Man Ray was represented in the first Surrealist exhibition with Jean Arp, Max Ernst, André Masson, Joan Miró, and Pablo Picasso at the Galerie Pierre in Paris in 1925. The most famous work from this time is perhaps the Violon d'Ingres, a stunning photograph of Kiki de Montparnasse.

Man Ray also directed a number of influential avant-garde short films during the 1920s, known as Cinéma Pur. He directed Le Retour à la Raison (2 mins, 1923); Emak-Bakia (16 mins, 1926); L'Étoile de Mer (15 mins, 1928); and Les Mystères du Château de Dé (27 mins, 1929). Man Ray also assisted Marcel Duchamp with the cinematography of his film Anemic Cinema (1926), and Ray personally manned the camera on Fernand Léger's Ballet Mécanique (1924). In René Clair's film Entr'acte (1924), Man Ray appeared in a brief scene playing chess with Duchamp.

William Seabrook and Lee Miller
photo Man Ray

In 1929, he began a love affair with the model and photographer Lee Miller.  It was Lee Miller, who helped him discover the printing process of ‘solarisation’.

Man Ray's principal method of gaining inspiration was via the Sexual techniques. He was a friend and follower of Maria Naglowski, who in and around the late 1920s and beyond conducted seminars drawing upward of 40 people to hear her ideas on Sex Magic.

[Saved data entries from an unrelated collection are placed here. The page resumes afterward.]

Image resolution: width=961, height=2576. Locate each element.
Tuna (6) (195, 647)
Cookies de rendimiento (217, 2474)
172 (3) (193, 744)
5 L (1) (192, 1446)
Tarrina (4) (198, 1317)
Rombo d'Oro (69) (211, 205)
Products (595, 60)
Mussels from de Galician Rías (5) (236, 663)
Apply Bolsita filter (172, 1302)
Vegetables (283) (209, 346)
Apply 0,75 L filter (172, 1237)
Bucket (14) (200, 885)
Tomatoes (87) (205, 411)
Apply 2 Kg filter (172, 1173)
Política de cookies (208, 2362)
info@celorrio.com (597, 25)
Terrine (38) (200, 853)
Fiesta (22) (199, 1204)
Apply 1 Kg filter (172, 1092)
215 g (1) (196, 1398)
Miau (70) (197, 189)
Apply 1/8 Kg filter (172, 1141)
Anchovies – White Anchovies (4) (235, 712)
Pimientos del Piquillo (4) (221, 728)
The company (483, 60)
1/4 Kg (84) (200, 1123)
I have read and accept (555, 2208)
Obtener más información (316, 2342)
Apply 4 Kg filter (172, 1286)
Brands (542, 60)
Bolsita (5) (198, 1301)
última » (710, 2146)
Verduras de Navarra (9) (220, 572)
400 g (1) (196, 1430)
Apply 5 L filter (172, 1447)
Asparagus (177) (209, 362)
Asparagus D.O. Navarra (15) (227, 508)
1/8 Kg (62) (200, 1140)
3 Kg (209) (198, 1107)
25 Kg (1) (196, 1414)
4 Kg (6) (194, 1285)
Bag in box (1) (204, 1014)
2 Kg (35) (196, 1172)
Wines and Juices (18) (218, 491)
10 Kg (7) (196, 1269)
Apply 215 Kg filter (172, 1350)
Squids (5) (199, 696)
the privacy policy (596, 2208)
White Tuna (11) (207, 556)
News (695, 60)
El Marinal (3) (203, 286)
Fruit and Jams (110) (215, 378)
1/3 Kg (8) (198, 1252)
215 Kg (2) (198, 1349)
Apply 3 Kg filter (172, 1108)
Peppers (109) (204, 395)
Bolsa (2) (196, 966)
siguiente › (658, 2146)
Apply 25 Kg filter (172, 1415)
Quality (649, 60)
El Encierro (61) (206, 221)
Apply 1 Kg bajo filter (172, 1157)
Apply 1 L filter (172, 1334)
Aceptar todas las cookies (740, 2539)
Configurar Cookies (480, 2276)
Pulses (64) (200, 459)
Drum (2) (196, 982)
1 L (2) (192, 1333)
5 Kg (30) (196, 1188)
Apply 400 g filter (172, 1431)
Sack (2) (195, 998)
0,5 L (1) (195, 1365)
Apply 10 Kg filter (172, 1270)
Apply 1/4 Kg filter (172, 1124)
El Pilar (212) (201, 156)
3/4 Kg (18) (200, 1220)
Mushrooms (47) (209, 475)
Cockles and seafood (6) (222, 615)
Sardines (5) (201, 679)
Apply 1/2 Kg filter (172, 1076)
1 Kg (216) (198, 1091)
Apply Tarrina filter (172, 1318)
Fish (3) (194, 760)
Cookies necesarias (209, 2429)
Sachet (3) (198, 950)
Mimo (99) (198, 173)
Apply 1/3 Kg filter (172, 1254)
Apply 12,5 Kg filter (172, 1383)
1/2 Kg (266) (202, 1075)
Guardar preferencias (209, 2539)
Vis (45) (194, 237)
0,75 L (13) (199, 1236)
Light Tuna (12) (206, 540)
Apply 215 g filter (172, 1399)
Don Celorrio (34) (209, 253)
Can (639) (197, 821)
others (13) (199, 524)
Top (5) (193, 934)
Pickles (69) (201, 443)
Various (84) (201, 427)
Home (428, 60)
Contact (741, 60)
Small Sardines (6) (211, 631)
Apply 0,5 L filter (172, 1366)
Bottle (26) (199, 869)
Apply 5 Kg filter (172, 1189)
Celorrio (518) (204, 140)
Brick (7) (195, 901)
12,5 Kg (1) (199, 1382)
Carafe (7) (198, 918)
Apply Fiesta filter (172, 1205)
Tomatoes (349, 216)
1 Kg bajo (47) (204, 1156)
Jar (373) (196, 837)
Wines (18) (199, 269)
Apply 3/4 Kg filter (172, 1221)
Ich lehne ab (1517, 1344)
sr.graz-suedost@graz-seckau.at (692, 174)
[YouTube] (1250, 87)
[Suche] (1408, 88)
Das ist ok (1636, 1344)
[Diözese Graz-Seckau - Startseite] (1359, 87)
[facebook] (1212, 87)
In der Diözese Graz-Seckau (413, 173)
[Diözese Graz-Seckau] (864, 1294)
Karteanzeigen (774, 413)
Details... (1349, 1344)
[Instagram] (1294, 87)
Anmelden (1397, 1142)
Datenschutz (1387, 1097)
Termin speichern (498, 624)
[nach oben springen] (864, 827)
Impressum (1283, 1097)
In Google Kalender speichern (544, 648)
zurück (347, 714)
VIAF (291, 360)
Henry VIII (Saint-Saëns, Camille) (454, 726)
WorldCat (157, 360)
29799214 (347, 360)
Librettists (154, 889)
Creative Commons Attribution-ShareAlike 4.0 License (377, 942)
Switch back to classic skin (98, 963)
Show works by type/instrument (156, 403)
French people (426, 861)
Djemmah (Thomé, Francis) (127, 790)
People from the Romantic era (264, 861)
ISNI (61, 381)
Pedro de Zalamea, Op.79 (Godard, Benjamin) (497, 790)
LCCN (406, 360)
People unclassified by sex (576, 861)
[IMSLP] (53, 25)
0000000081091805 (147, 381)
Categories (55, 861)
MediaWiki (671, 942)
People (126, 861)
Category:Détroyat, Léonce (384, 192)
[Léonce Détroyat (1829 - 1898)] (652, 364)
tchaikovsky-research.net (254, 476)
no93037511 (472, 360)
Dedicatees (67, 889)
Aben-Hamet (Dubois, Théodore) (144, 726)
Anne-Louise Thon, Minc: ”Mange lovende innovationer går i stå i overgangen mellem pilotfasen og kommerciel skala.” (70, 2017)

Attendance at these sessions included notable avant-garde writers and artists such as Julius Evola, William Seabrook, Man Ray himself, and André Breton. These gatherings eventually led to the establishment of the Confrerie de la Flèche d'Or (Brotherhood of the Golden Arrow – Gold and Arrow being symbolic).

His love affair with Lee Miller eventually collapsed with Lee herself leaving him, but he remained friends with her for the rest of his life.  Furthermore his use of sex magick did not cease, although its influence was perhaps less evident.

 
 

Man Ray was forced to return from Paris to the United States due to the Second World War. He lived in Los Angeles, California from 1940 to 1951 where he focused his creative energy on painting.

A few days after arriving in Los Angeles, Man Ray met Juliet Browner, a first-generation American of Romanian-Jewish lineage. She was a trained dancer, who studied dance with Martha Graham, and an experienced artists' model. The two married in 1946 in a double wedding with their friends Max Ernst and Dorothea Tanning. In 1948 Man Ray had a solo exhibition at the Copley Galleries, which brought together a wide array of work and featured his newly painted canvases of the Shakespearean Equations series.

 

But Man Ray called Montparnasse home and returned there in 1951.

In 1963, he published his autobiography, Self-Portrait, which was republished in 1999.

He died in Paris on November 18, 1976 from a lung infection.

He was interred in the Cimetière du Montparnasse in Paris. Man Ray's epitaph reads "unconcerned, but not indifferent".

When Juliet Browner died in 1991, she was interred in the same tomb. Her epitaph reads "together again".

Juliet organized a trust for his work and donated much of his work to museums.